British colonials first planted tea in India nearly two centuries ago. Plantations were carved out of hillsides, grand homes were built. Now the industry—second only to China’s in size—has fallen on rough times, and once-profitable plantations are closing, an AP article reports.
On one side are corporations that maximize profits through enormous scale, with dozens of estates and tens of thousands of workers. On the other side are the growing number of micro-producers, many with just a couple acres of land, that are increasingly powerful in the market. All are competing in a market where prices have fallen 30 percent in just a decade.

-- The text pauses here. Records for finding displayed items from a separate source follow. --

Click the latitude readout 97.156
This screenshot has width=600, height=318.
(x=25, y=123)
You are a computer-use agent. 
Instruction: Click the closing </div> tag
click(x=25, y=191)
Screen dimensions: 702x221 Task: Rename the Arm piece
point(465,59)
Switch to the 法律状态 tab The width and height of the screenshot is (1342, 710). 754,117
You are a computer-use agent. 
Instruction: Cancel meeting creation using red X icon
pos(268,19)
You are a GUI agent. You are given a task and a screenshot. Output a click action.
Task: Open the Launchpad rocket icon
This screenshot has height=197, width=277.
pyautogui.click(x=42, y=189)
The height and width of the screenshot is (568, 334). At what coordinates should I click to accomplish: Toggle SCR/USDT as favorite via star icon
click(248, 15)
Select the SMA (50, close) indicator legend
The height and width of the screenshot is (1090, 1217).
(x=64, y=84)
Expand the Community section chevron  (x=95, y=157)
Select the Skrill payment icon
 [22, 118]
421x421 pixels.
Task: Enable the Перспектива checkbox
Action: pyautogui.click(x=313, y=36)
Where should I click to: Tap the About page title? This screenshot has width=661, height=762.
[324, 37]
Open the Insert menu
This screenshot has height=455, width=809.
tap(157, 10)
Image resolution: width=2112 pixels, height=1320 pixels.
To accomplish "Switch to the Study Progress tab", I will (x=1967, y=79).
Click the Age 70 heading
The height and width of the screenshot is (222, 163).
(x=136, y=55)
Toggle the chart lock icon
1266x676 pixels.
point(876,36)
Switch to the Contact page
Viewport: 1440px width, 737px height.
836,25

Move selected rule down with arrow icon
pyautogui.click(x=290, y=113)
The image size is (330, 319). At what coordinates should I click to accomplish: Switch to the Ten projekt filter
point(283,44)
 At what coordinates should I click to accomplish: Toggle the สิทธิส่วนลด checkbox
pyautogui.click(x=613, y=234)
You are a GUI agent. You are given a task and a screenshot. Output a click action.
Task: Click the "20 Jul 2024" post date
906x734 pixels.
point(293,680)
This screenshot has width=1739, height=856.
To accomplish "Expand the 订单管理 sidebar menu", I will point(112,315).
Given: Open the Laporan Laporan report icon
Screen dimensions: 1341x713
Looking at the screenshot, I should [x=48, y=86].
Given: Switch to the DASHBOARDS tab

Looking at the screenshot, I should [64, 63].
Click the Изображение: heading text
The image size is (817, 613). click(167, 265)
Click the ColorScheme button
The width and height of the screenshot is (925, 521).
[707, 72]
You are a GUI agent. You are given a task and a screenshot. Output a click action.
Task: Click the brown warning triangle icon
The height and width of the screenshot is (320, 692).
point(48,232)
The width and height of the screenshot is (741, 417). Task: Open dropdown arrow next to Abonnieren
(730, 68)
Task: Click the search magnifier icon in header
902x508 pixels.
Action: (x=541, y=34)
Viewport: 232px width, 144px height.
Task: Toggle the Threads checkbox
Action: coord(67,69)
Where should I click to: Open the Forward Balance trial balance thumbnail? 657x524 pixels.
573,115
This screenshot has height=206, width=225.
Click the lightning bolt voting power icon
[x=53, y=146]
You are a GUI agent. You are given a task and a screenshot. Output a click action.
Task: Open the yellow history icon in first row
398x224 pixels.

Not only is Indian tea facing competition from cheaper products from Kenya and Vietnam, but there’s war as well. The revolt of the United Liberation Front of Asom makes life and business even more difficult, with some plantation owners being held by the revolutionaries for ransom. This combination of factors has led to a number of plantations being shut down.
When tea plantations close — and 33 are shut across India now, leaving thousands unemployed — the workers lose everything: homes, communities, schools. By some estimates, hundreds of tea workers have died from diseases linked to malnutrition over the past year after plantation closings.
And yet, there are those who are not willing to give up a life they love, despite the challenges.
‘For me, looking after the garden is a great joy,’ said D.N. Boruah, a planter whose family has been growing tea for nearly a century. ‘I may not be earning anything — I’ll tell you that — but the joy is to be involved.’